+++ Listed records +++

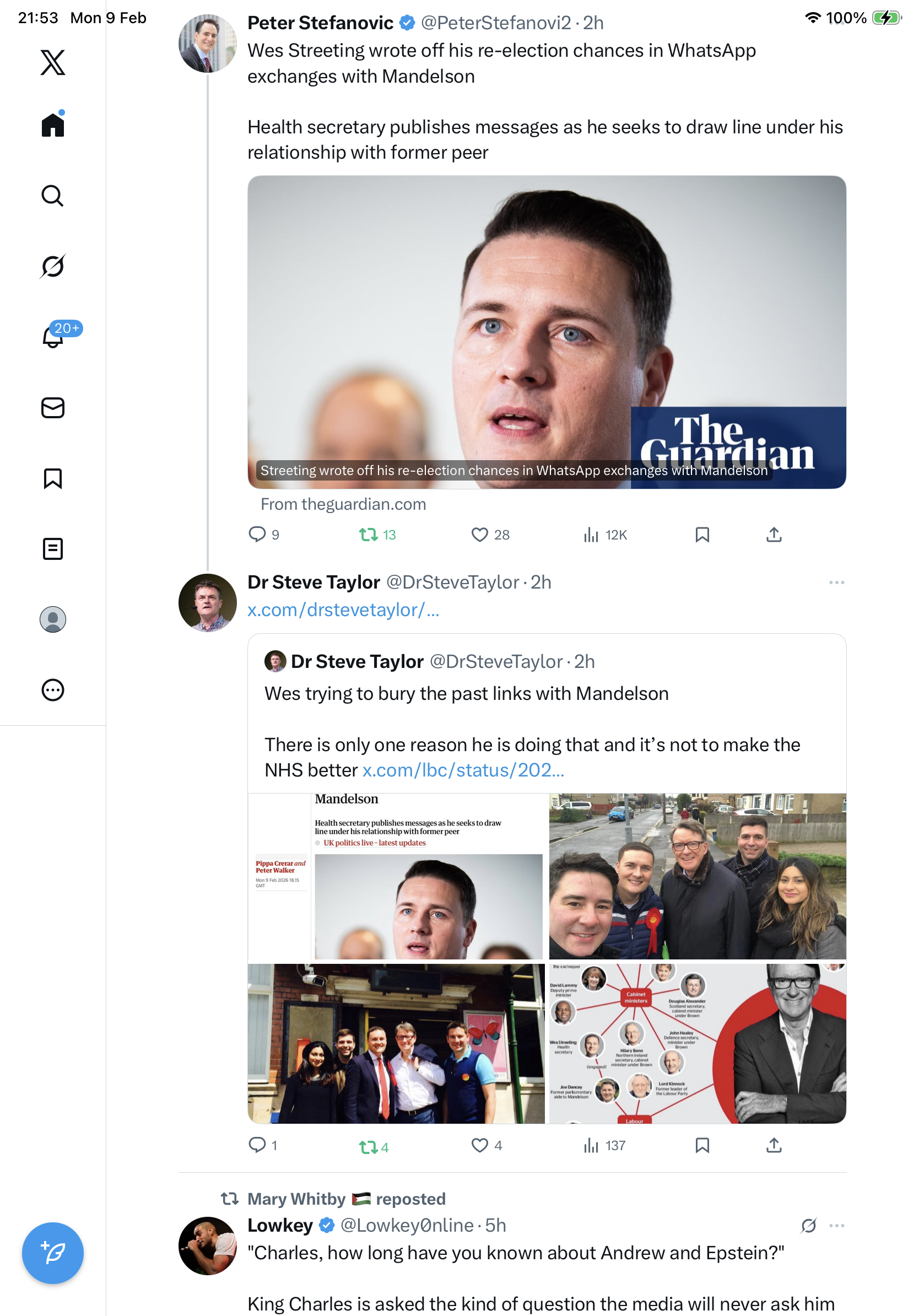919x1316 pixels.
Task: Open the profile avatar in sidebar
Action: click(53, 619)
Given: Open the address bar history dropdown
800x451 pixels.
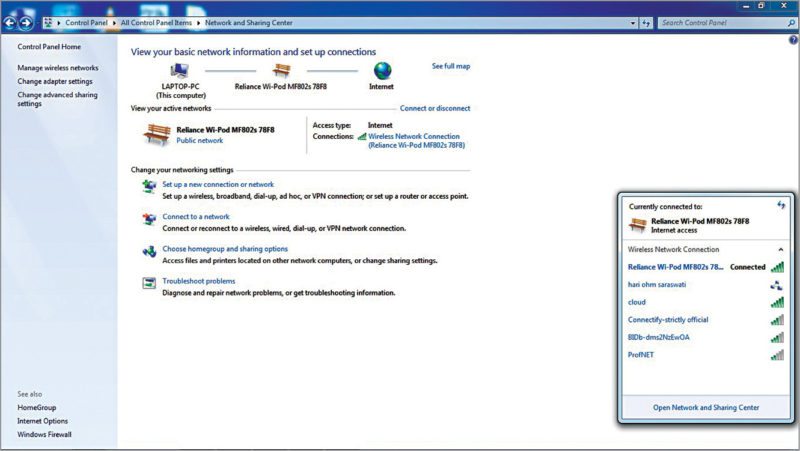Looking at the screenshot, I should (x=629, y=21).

+++

# [Problem to work on]
Write out the text of all the entries above word for word, leaving out the pictures.

# [The output]
919x1316 pixels.
Task: Open the profile avatar in sidebar
Action: click(53, 619)
Given: Open the address bar history dropdown
800x451 pixels.
Looking at the screenshot, I should (x=629, y=21).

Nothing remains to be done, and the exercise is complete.